El Departamento de Estado de Estados Unidos negó que Vanguard Energy haya recibido una licencia para realizar una transacción petrolera destinada al envío de combustibles a Cuba. La respuesta fue directa: “Vanguard Energy no ha recibido ninguna licencia de EE. UU. para esta transacción. Las sanciones de la Administración Trump siguen vigentes en ausencia de orientación o licencia específica en contrario”. Con esa aclaración, Washington cerró cualquier lectura sobre una flexibilización puntual.
Combustible como punto de presión
El hecho tiene una dimensión económica inmediata. El combustible es hoy uno de los puntos más sensibles de la vida nacional cubana. Sin una licencia específica, cualquier operación vinculada al suministro petrolero queda expuesta al régimen de sanciones. Por tanto, empresas, bancos, navieras, aseguradoras e intermediarios enfrentan mayores riesgos legales y financieros. La presión no se limita a impedir una transacción concreta. También busca elevar el costo de cualquier vínculo energético con Cuba.
Sin señales de alivio
La dimensión política es todavía más clara. Washington envía una señal de continuidad dura: no hay alivio, no hay excepción automática y no hay margen para interpretar que el bloqueo energético se está aflojando. Además, la negativa llega en medio de apagones, crisis de transporte y tensiones en servicios básicos. En ese contexto, la política estadounidense actúa sobre un nervio central de la economía cubana. Su objetivo estratégico es reducir oxígeno material, amplificar malestar social y presentar los efectos de la asfixia como incapacidad interna de gestión.
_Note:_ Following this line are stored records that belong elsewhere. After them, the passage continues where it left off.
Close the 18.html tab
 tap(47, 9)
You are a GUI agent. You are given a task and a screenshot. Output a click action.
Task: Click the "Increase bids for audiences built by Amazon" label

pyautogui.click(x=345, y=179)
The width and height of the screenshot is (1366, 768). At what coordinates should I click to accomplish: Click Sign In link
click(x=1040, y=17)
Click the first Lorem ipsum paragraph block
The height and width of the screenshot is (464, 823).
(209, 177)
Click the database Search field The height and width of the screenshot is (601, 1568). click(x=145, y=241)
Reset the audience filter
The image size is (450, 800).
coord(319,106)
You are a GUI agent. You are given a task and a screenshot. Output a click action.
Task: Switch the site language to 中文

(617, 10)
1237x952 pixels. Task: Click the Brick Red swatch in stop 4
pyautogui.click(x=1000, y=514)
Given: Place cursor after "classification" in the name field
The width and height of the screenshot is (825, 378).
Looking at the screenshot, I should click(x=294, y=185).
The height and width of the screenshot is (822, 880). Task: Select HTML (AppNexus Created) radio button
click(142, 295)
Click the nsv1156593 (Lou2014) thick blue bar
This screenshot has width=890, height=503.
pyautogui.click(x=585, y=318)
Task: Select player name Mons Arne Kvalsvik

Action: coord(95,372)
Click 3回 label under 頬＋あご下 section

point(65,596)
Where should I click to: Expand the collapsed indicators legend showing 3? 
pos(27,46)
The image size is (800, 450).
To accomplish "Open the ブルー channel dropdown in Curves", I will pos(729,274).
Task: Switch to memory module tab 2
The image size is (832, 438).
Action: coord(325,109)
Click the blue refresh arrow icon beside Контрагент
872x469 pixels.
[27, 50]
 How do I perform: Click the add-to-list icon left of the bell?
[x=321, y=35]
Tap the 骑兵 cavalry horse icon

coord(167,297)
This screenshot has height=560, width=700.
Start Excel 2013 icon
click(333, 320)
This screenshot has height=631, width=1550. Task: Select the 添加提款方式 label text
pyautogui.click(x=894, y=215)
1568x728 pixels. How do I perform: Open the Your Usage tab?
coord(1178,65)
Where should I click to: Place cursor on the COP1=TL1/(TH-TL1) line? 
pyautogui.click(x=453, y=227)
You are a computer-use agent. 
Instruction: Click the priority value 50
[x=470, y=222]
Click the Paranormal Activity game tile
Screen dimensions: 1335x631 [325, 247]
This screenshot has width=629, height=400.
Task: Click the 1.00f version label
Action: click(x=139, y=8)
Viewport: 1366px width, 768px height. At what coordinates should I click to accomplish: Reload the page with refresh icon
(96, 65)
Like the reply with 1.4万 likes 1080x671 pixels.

La energía como castigo político
La negativa sobre Vanguard Energy confirma que el combustible sigue siendo un frente de presión multidimensional contra Cuba. Cada licencia no otorgada, cada empresa disuadida y cada operación bloqueada impacta en generación eléctrica, movilidad, producción, turismo y vida cotidiana. Para La Habana, el reto será diversificar proveedores y mecanismos de acceso. Para Washington, el mensaje es que la energía continúa siendo una palanca de castigo político.